Walch sets the foreign land as the Afghan War zone, and the return home is to the fictitious town of Broxton, Mississippi—“Jackson’s poorer cousin.” Naomi Watkins (vividly played by Allison Strickland) smuggles Anisah (Carolyn Marie Monroe), her service translator, illegally into Mississippi.
Opening scene: A black female in Army fatigues (Strickland) is marrying white Eddie (Matt Shimkus). When Shimkus raises a toast and quotes Pat Benatar’s Love is a Battlefield, to the groans of the wedding party, this alerts us to the playwright’s ear for puns and metaphor.
Gail, delightfully played by Pam Nolte—Taproot veteran and busy professional actor—wants to be a force to be reckoned with. As the matriarch of the family, Gail takes a lot of stands. When she suspects Mexican immigrants working at McDonald’s have switched to Spanish to make fun of her, she pitches a fit.
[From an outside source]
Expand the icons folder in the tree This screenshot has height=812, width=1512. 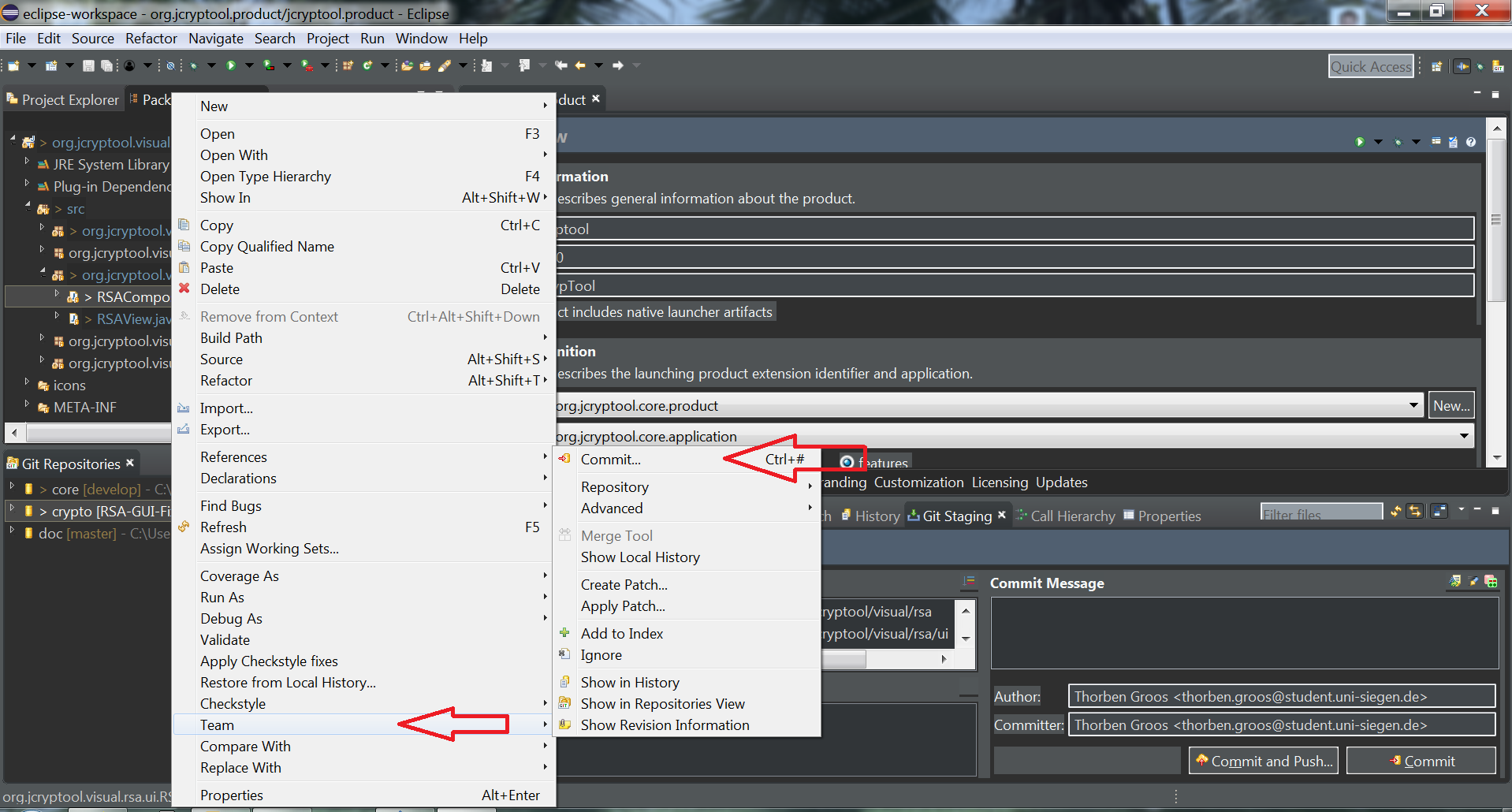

Brandishing a broom, she is surprised at the applause she hears at the end of her tantrum. Thus is launched her campaign for mayor to “sweep the illegals out” of her town and her country. This reminds one of Lester Maddox brandishing an axe handle against black sit-in protesters at his Atlanta restaurant in 1964. Maddox parlayed his notoriety into the Governor’s office.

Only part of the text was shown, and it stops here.